(Work instruction) Retype the records below so that each one matches exactly.

Collected data

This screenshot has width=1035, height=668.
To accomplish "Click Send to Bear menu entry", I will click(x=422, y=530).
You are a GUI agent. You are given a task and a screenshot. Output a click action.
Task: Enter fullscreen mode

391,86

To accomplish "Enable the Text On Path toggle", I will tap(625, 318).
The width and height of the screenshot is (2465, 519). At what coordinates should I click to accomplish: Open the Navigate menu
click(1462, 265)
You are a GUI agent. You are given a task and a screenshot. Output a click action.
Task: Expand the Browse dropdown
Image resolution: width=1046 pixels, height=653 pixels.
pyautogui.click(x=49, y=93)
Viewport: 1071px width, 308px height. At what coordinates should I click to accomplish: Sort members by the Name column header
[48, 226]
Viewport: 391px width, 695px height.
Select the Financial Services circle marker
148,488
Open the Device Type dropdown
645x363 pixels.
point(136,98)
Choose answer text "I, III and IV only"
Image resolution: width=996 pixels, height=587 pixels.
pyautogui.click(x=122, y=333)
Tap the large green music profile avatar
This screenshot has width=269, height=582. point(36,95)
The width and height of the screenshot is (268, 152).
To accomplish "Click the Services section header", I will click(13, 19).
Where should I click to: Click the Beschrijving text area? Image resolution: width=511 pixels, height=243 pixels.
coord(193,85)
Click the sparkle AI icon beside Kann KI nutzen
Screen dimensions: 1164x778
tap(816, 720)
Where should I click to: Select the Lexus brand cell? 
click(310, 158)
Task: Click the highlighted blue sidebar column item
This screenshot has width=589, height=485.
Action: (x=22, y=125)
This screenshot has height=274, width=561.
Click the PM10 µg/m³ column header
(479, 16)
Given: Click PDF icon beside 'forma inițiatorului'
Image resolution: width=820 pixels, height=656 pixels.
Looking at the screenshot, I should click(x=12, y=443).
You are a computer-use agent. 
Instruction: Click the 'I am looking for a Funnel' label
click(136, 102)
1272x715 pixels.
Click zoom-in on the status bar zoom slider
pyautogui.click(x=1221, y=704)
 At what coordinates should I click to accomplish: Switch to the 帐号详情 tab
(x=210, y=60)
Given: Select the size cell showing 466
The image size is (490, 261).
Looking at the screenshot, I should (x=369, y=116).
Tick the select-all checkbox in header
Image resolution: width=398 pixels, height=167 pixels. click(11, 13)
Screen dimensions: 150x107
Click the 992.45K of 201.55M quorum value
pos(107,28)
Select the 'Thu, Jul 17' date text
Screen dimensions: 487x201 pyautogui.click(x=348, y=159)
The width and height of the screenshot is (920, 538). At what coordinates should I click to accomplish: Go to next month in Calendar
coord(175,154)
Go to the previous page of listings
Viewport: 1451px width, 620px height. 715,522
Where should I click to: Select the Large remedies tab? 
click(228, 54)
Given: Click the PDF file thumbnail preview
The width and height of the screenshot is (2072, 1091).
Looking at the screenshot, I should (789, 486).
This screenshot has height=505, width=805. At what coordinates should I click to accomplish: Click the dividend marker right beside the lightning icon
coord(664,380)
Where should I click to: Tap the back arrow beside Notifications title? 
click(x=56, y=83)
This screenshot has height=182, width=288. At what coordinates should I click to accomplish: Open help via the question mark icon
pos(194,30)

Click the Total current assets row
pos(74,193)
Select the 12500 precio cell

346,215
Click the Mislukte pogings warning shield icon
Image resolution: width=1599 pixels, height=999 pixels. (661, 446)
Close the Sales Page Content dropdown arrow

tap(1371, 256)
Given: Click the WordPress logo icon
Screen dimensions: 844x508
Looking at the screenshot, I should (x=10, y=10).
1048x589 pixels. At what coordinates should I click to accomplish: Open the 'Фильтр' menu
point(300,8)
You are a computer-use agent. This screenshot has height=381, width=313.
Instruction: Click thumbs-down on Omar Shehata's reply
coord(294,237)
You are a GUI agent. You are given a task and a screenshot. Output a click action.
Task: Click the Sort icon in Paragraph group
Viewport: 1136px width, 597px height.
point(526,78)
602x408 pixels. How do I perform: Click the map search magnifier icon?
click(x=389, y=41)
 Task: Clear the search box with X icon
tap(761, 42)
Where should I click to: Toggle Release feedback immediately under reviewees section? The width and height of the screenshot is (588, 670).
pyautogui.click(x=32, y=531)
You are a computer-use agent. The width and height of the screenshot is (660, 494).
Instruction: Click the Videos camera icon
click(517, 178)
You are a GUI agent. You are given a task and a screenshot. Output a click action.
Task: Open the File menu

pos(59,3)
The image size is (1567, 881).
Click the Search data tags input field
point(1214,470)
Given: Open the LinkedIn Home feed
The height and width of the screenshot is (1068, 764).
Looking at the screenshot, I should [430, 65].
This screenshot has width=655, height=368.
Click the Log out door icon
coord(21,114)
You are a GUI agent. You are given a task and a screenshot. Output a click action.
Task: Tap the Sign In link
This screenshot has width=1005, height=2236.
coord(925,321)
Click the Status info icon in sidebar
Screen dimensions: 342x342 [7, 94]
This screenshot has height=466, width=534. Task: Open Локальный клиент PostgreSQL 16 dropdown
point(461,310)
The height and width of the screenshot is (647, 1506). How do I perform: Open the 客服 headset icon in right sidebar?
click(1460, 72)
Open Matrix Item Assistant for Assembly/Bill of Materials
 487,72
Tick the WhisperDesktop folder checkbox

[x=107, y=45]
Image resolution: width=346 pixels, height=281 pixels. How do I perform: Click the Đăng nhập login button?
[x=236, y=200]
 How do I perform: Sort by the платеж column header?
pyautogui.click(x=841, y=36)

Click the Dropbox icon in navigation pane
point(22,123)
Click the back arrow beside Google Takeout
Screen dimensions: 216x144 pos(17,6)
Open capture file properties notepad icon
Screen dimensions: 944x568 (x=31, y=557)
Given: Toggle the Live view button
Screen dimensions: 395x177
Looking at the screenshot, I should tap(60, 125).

(Finished exercise)
This screenshot has width=1035, height=668.
To accomplish "Click Send to Bear menu entry", I will click(x=422, y=530).
You are a GUI agent. You are given a task and a screenshot. Output a click action.
Task: Enter fullscreen mode

391,86

To accomplish "Enable the Text On Path toggle", I will tap(625, 318).
The width and height of the screenshot is (2465, 519). At what coordinates should I click to accomplish: Open the Navigate menu
click(1462, 265)
You are a GUI agent. You are given a task and a screenshot. Output a click action.
Task: Expand the Browse dropdown
Image resolution: width=1046 pixels, height=653 pixels.
pyautogui.click(x=49, y=93)
Viewport: 1071px width, 308px height. At what coordinates should I click to accomplish: Sort members by the Name column header
[48, 226]
Viewport: 391px width, 695px height.
Select the Financial Services circle marker
148,488
Open the Device Type dropdown
645x363 pixels.
point(136,98)
Choose answer text "I, III and IV only"
Image resolution: width=996 pixels, height=587 pixels.
pyautogui.click(x=122, y=333)
Tap the large green music profile avatar
This screenshot has width=269, height=582. point(36,95)
The width and height of the screenshot is (268, 152).
To accomplish "Click the Services section header", I will click(13, 19).
Where should I click to: Click the Beschrijving text area? Image resolution: width=511 pixels, height=243 pixels.
coord(193,85)
Click the sparkle AI icon beside Kann KI nutzen
Screen dimensions: 1164x778
tap(816, 720)
Where should I click to: Select the Lexus brand cell? 
click(310, 158)
Task: Click the highlighted blue sidebar column item
This screenshot has width=589, height=485.
Action: (x=22, y=125)
This screenshot has height=274, width=561.
Click the PM10 µg/m³ column header
(479, 16)
Given: Click PDF icon beside 'forma inițiatorului'
Image resolution: width=820 pixels, height=656 pixels.
Looking at the screenshot, I should click(x=12, y=443).
You are a computer-use agent. 
Instruction: Click the 'I am looking for a Funnel' label
click(136, 102)
1272x715 pixels.
Click zoom-in on the status bar zoom slider
pyautogui.click(x=1221, y=704)
 At what coordinates should I click to accomplish: Switch to the 帐号详情 tab
(x=210, y=60)
Given: Select the size cell showing 466
The image size is (490, 261).
Looking at the screenshot, I should (x=369, y=116).
Tick the select-all checkbox in header
Image resolution: width=398 pixels, height=167 pixels. click(11, 13)
Screen dimensions: 150x107
Click the 992.45K of 201.55M quorum value
pos(107,28)
Select the 'Thu, Jul 17' date text
Screen dimensions: 487x201 pyautogui.click(x=348, y=159)
The width and height of the screenshot is (920, 538). At what coordinates should I click to accomplish: Go to next month in Calendar
coord(175,154)
Go to the previous page of listings
Viewport: 1451px width, 620px height. 715,522
Where should I click to: Select the Large remedies tab? 
click(228, 54)
Given: Click the PDF file thumbnail preview
The width and height of the screenshot is (2072, 1091).
Looking at the screenshot, I should (789, 486).
This screenshot has height=505, width=805. At what coordinates should I click to accomplish: Click the dividend marker right beside the lightning icon
coord(664,380)
Where should I click to: Tap the back arrow beside Notifications title? 
click(x=56, y=83)
This screenshot has height=182, width=288. At what coordinates should I click to accomplish: Open help via the question mark icon
pos(194,30)

Click the Total current assets row
pos(74,193)
Select the 12500 precio cell

346,215
Click the Mislukte pogings warning shield icon
Image resolution: width=1599 pixels, height=999 pixels. (661, 446)
Close the Sales Page Content dropdown arrow

tap(1371, 256)
Given: Click the WordPress logo icon
Screen dimensions: 844x508
Looking at the screenshot, I should (x=10, y=10).
1048x589 pixels. At what coordinates should I click to accomplish: Open the 'Фильтр' menu
point(300,8)
You are a computer-use agent. This screenshot has height=381, width=313.
Instruction: Click thumbs-down on Omar Shehata's reply
coord(294,237)
You are a GUI agent. You are given a task and a screenshot. Output a click action.
Task: Click the Sort icon in Paragraph group
Viewport: 1136px width, 597px height.
point(526,78)
602x408 pixels. How do I perform: Click the map search magnifier icon?
click(x=389, y=41)
 Task: Clear the search box with X icon
tap(761, 42)
Where should I click to: Toggle Release feedback immediately under reviewees section? The width and height of the screenshot is (588, 670).
pyautogui.click(x=32, y=531)
You are a computer-use agent. The width and height of the screenshot is (660, 494).
Instruction: Click the Videos camera icon
click(517, 178)
You are a GUI agent. You are given a task and a screenshot. Output a click action.
Task: Open the File menu

pos(59,3)
The image size is (1567, 881).
Click the Search data tags input field
point(1214,470)
Given: Open the LinkedIn Home feed
The height and width of the screenshot is (1068, 764).
Looking at the screenshot, I should [430, 65].
This screenshot has width=655, height=368.
Click the Log out door icon
coord(21,114)
You are a GUI agent. You are given a task and a screenshot. Output a click action.
Task: Tap the Sign In link
This screenshot has width=1005, height=2236.
coord(925,321)
Click the Status info icon in sidebar
Screen dimensions: 342x342 [7, 94]
This screenshot has height=466, width=534. Task: Open Локальный клиент PostgreSQL 16 dropdown
point(461,310)
The height and width of the screenshot is (647, 1506). How do I perform: Open the 客服 headset icon in right sidebar?
click(1460, 72)
Open Matrix Item Assistant for Assembly/Bill of Materials
 487,72
Tick the WhisperDesktop folder checkbox

[x=107, y=45]
Image resolution: width=346 pixels, height=281 pixels. How do I perform: Click the Đăng nhập login button?
[x=236, y=200]
 How do I perform: Sort by the платеж column header?
pyautogui.click(x=841, y=36)

Click the Dropbox icon in navigation pane
point(22,123)
Click the back arrow beside Google Takeout
Screen dimensions: 216x144 pos(17,6)
Open capture file properties notepad icon
Screen dimensions: 944x568 (x=31, y=557)
Given: Toggle the Live view button
Screen dimensions: 395x177
Looking at the screenshot, I should tap(60, 125).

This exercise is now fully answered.